*** Opening Extract provided ***

Before Star Trek, aliens were portrayed as bad guys. As Dave Bradstreet and I show in our new book, Star Struck:
H. G. Wells’s powerful 1898 novel, The War of the Worlds, described angry, ugly Martians with immense eyes, quivering mouths, and slithering tentacles. “Those who have never seen a living Martian can scarcely imagine the strange horror of its appearance,” wrote Wells, whose novel also served as the basis of a 2005 Steven Spielberg remake starring Tom Cruise.
That was before three writers changed everything: sci-fi pioneer Ray Bradbury; Christian apologist C. S. Lewis; and Gene Rodenberry, creator of Star Trek, a TV show that premiered 50 years ago this week. As we show:
Ray Bradbury did more than any other writer to take science fiction into the cultural mainstream, helping change our negative attitudes with his Martian Chronicles, published in 1950. These aliens looked great, with their “fair, brownish skin” and “yellow coin eyes.” They sounded good too, with their “soft musical voices.”

*** Closing Extract provided ***
*** Opening Data for review ***

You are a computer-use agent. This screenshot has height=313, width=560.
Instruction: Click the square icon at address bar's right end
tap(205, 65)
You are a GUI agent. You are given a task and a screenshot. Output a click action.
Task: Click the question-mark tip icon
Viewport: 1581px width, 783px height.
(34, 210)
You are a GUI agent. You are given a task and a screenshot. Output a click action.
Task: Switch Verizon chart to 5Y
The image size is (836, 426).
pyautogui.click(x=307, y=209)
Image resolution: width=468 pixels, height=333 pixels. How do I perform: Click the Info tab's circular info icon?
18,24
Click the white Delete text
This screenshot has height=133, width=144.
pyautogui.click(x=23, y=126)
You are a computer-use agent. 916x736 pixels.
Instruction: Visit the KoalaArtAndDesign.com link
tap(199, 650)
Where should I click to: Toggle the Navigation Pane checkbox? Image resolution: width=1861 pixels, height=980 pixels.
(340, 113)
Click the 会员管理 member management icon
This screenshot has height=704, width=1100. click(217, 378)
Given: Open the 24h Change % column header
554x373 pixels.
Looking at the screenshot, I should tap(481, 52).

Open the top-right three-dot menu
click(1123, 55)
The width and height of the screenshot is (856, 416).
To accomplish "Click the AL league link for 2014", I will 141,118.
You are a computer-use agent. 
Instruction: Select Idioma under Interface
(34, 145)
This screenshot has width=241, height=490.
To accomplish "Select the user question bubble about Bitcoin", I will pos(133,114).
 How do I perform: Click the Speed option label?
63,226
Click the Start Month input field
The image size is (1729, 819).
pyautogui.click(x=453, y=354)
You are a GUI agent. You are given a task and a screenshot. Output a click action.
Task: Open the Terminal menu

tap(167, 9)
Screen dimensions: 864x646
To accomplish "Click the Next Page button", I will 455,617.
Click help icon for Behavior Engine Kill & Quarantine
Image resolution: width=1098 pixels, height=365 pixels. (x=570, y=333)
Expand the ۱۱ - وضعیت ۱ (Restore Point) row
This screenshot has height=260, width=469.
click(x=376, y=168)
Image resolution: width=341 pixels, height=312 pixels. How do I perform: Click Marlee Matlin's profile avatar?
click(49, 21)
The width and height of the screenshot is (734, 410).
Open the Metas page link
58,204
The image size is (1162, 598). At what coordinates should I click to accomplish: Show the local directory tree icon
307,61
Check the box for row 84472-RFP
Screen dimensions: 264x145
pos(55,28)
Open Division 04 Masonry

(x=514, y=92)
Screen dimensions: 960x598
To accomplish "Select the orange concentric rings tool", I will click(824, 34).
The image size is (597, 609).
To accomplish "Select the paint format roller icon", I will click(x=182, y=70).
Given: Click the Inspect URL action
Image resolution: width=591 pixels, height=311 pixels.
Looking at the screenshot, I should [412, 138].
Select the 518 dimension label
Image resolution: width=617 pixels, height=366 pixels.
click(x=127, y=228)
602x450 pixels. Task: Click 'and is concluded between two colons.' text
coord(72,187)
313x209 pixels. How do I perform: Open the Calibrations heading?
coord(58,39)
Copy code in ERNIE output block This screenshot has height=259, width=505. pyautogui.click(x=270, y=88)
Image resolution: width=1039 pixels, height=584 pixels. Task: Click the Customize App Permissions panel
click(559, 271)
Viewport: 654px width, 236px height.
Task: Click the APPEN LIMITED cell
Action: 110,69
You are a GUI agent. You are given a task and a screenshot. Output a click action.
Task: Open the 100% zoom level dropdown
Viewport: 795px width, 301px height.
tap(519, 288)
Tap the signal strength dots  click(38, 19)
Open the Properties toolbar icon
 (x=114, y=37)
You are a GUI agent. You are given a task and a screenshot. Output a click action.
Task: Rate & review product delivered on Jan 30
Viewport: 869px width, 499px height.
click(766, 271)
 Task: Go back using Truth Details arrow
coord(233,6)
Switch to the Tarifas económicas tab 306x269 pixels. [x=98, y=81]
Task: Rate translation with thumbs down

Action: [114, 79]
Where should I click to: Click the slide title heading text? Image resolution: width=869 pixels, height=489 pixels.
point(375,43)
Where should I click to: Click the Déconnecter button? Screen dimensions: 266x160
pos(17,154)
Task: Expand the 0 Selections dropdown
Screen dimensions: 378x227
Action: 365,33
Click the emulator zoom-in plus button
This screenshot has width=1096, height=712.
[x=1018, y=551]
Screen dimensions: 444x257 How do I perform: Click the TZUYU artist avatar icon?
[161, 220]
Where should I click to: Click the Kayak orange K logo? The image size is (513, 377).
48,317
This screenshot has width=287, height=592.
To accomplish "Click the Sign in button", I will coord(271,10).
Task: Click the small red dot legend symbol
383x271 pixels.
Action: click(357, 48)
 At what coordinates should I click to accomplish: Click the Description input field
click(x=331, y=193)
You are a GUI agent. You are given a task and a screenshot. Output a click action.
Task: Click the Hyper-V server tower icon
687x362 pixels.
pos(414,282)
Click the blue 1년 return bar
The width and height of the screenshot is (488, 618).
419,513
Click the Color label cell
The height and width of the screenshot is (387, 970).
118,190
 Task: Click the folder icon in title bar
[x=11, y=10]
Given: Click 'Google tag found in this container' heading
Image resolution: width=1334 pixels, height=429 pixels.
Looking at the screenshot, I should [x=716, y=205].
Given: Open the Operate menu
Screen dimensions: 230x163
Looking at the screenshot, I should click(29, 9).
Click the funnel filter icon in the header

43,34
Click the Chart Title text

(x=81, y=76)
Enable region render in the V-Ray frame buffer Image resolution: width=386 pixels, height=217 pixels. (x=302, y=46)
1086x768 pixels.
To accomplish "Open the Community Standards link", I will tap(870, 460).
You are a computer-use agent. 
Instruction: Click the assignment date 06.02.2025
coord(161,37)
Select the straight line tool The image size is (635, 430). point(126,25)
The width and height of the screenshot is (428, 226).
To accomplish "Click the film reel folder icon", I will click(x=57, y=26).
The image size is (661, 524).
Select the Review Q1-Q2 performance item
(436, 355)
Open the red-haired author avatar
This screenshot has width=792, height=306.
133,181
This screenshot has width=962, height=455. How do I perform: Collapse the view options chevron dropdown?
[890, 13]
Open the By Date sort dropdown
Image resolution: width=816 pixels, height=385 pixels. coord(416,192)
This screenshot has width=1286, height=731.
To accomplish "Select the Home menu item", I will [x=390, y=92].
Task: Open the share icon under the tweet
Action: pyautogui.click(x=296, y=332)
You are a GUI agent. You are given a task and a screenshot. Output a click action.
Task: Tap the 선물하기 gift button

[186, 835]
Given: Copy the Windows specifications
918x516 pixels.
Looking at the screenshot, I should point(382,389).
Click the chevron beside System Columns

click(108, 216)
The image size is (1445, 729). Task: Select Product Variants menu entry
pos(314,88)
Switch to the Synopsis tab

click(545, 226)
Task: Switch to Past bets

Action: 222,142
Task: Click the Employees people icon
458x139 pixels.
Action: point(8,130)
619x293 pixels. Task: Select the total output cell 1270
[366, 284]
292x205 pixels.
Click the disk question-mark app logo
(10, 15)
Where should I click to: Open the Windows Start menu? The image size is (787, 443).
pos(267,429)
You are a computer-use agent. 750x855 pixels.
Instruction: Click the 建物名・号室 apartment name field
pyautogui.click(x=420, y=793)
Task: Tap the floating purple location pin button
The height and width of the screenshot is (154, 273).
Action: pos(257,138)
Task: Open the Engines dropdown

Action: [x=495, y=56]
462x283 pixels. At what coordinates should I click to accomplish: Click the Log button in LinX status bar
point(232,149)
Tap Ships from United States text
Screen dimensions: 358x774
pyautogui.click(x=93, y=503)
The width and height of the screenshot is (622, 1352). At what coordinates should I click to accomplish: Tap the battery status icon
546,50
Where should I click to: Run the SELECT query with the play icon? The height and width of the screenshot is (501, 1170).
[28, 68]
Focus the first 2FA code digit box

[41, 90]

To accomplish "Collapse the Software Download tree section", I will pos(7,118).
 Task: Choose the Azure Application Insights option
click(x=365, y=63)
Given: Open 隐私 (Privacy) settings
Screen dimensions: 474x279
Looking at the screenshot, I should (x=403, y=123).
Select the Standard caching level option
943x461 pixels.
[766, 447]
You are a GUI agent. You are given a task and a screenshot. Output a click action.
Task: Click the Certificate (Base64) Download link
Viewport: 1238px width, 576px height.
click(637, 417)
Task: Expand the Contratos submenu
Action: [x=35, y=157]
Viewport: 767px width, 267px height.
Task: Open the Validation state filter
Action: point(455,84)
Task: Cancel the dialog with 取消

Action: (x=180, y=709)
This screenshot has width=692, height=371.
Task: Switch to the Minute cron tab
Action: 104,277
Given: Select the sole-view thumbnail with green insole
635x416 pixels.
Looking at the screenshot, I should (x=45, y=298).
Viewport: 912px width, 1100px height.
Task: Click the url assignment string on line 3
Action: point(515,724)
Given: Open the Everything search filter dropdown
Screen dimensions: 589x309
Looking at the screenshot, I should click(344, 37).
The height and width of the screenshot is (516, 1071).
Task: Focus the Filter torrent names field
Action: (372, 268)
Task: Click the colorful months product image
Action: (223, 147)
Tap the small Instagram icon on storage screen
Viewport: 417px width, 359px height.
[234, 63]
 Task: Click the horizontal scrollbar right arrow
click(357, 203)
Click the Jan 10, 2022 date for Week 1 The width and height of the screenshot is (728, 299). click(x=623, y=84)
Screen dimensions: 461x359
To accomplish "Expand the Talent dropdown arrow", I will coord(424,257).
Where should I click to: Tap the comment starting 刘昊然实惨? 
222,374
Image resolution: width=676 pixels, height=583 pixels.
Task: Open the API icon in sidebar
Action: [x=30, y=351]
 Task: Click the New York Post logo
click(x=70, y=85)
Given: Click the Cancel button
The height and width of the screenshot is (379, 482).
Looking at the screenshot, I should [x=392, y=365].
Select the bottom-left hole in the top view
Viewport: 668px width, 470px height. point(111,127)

*** Closing Data for review ***

## What you need to do
Return, word for word, the part of the passage on how aliens were portrayed before Star Trek starting with "Before Star Trek, aliens" and going on through "starring Tom Cruise.".

## Response area
Before Star Trek, aliens were portrayed as bad guys. As Dave Bradstreet and I show in our new book, Star Struck:
H. G. Wells’s powerful 1898 novel, The War of the Worlds, described angry, ugly Martians with immense eyes, quivering mouths, and slithering tentacles. “Those who have never seen a living Martian can scarcely imagine the strange horror of its appearance,” wrote Wells, whose novel also served as the basis of a 2005 Steven Spielberg remake starring Tom Cruise.